When my father was sixteen he asked his dad for a motorcycle.
My grandfather was very fond of motorcycles, he even ran a little repair shop for bikes out of his garage, so he knew it was only a matter of time before his son would want his own. “Have you saved up some money?” he asked. “I have about $50 saved up from mowing lawns this summer.” My father quickly answered. It was the late 1960’s, and although $50 wasn’t a princely sum, it was enough to consider for a well used bike past it’s prime. “How will you repair the bike when it breaks?” Grampy tested him. “Well, I was hoping you could teach me…” my father answered hesitantly. “Mmm hmm.” Grampy pondered, furrowing his brow “Let me think about it.”
A week later Grampy came home with a bike that had seen better days. He took it off his truck and tried to start it up, my father excitedly ran out of the house to see what was going on. After a few failed attempts and adjustments, the engine came to life and purred healthily despite the bike’s neglected exterior. “Is this for me?” my father asked with eager anticipation. Grampy smiled and looked at him in silence for a moment quietly contemplating how to answer. “No.” he finally answered warmly. “This bike needs to be restored for a friend. It has to be taken apart. All of it. Before you can have a bike, you need to know how they work, and how to fix them. So you’re going to help me. If you can do this, perhaps you can have a bike. Do you understand?” My father excitedly agreed by nodding his head.
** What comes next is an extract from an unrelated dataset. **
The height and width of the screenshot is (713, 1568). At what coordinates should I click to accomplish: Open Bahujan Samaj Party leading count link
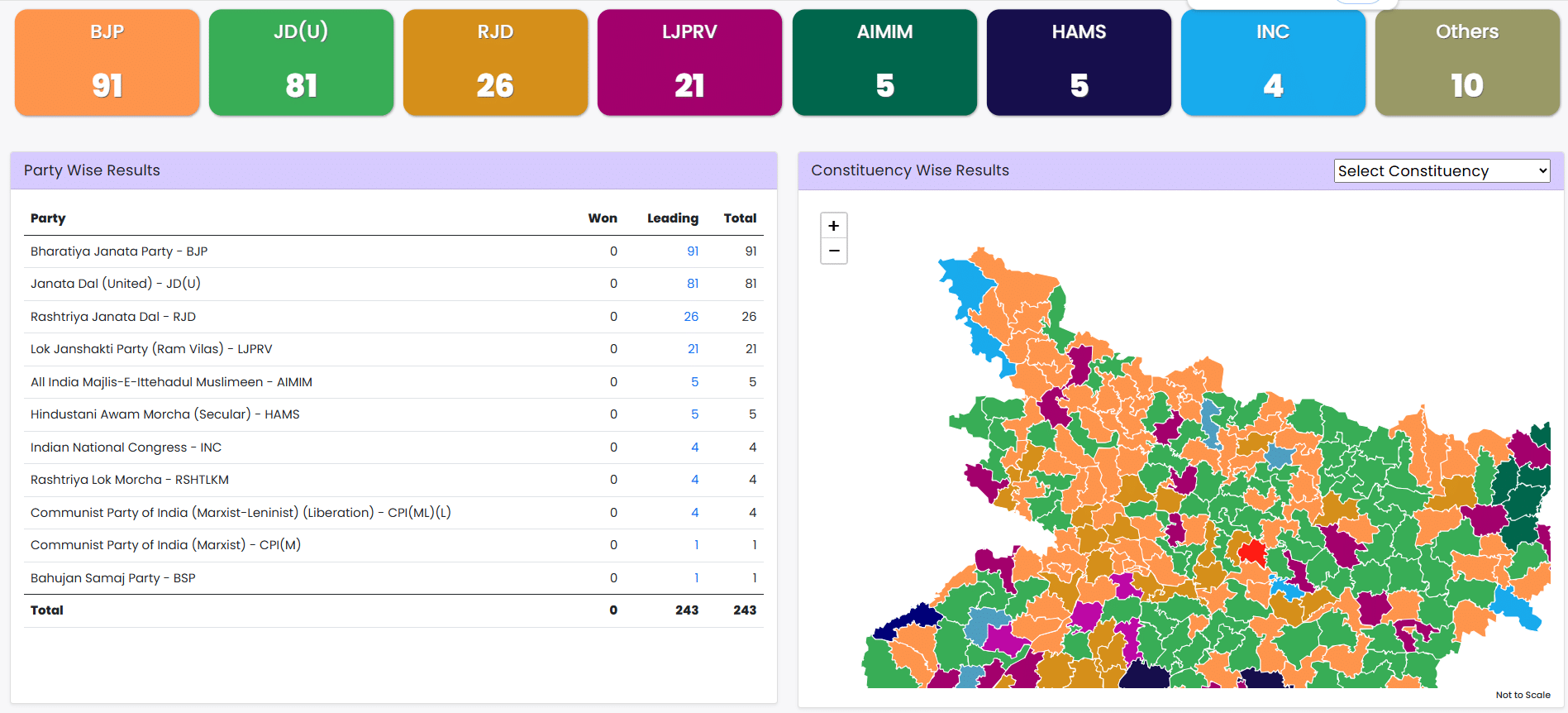click(x=696, y=578)
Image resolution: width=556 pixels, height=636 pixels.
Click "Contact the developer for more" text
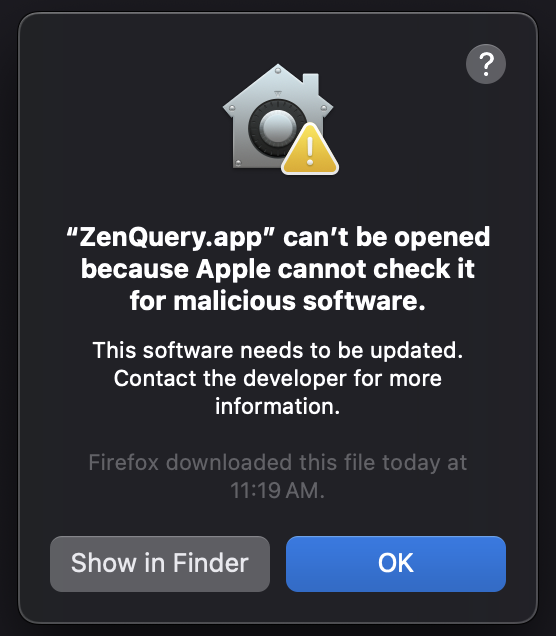point(278,379)
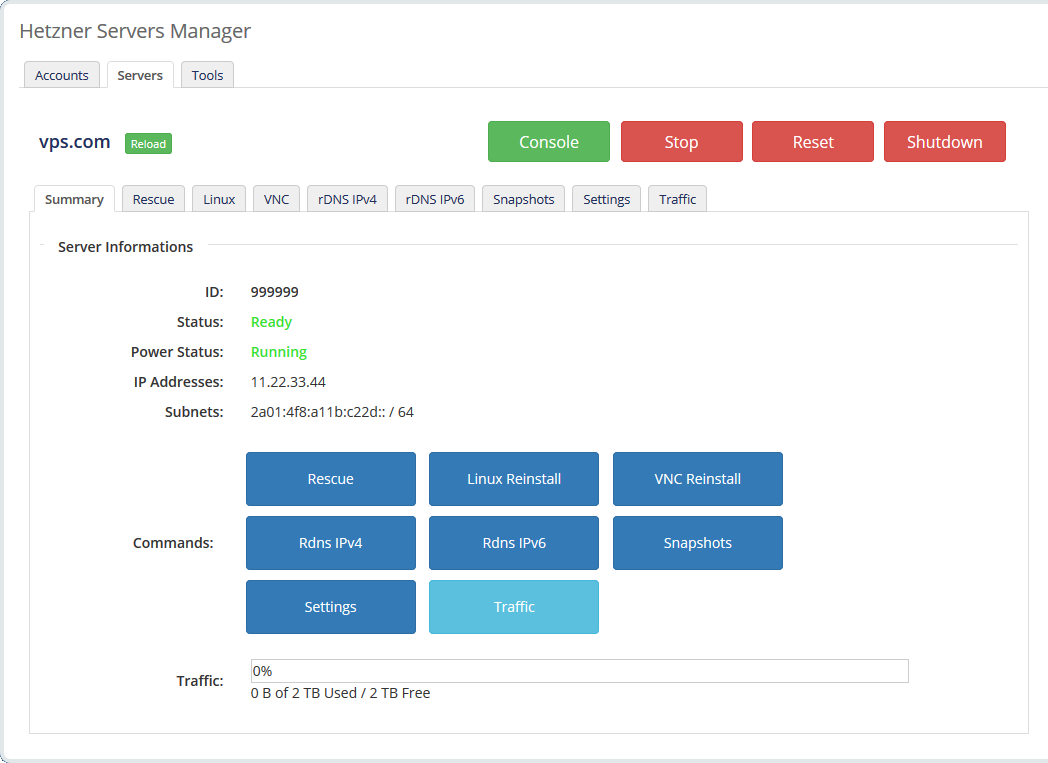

Grampy smiled “Good. There’s tools and a manual in the garage. I want you to take this bike apart completely. Every single nut and bolt. Lay them all out, clean them and mark the parts that are broken and need to be replaced. Let me know when you finish.” With that, Grampy left my father to figure out how to even start with the disassembly.
It took my father 2 weeks to fully disassemble the bike. He had every part cleaned and laid out neatly. When the last part was cleaned and set down, he stopped and surveyed his work with pride. It was a difficult task, but he had learned a great deal in the process. He confidently approached his Dad knowing that he had done the job well, and figured he would surely allow him to get a bike now. “I finished.” my father reported, beaming with pride. Grampy, sitting comfortably in his chair, looked up from his newspaper and smiled. “Show me.”
They went out to the garage where my father showed how every part was cleaned, neatly arranged and labeled by group with the handful of pieces needing repair sectioned off. Grampy walked around and silently surveyed the work. After a few minutes carefully checking all the parts, he nodded his head, smiled and made his way towards the door to leave the garage. My father, rife with anticipation, finally spoke up “So…can I get a bike?”. Grampy turned around slowly, looked at him, then looked at the parts splayed out on the floor of the garage, and answered. “Yes, put this one back together and it’s yours.” And with that he walked out of the garage, leaving my father to contemplate the monumental task that now lay before him.
It took my father seven months to painstakingly put the bike back together.
He worked on the bike every day after school, and all day on the weekends. Since none of the parts were individually labeled, it took many build attempts to even get the engine to turn over. He mostly worked on it himself with Grampy helping him when he got really stuck. At the end of the 7 months, there wasn’t a part on that bike that he couldn’t recognize with a casual glance. My father got his bike, and he rode it for many years before building another.
Although my grandfather’s lesson to my father seemed somewhat cruel at the time, my father told me it was the best lesson he’d ever received. Not only did he never need a mechanic for bike repairs for the rest of his life, but he also fostered a deep appreciation and love for motorcycles in the process. It also helped him understand how to deal with the monumental tasks that life tends to throw at you, the inevitable failures that they create, and the confidence that comes from completing them through hard work and persistence. “You just take a deep breath, and get to work. Focus on one screw at a time, get through the failures, fuck ups and the frustrations, and then one day, it’s done.”
My father passed away two years ago, and among his few possessions that I kept to remember him, my most prized is a framed picture of him on the Bike that he built. It reminds me what my father had realized in those seven months: sometimes the process is greater than the outcome and that success is more often defined by action, than result. It’s in pursuing seemingly impossible goals that we grow and become who we are, and at the end of all of the struggles and failures is a day when your focus pulls back and you see what lies before you, and you begin to finally understand not just what you’ve accomplished, but what you’re truly capable of.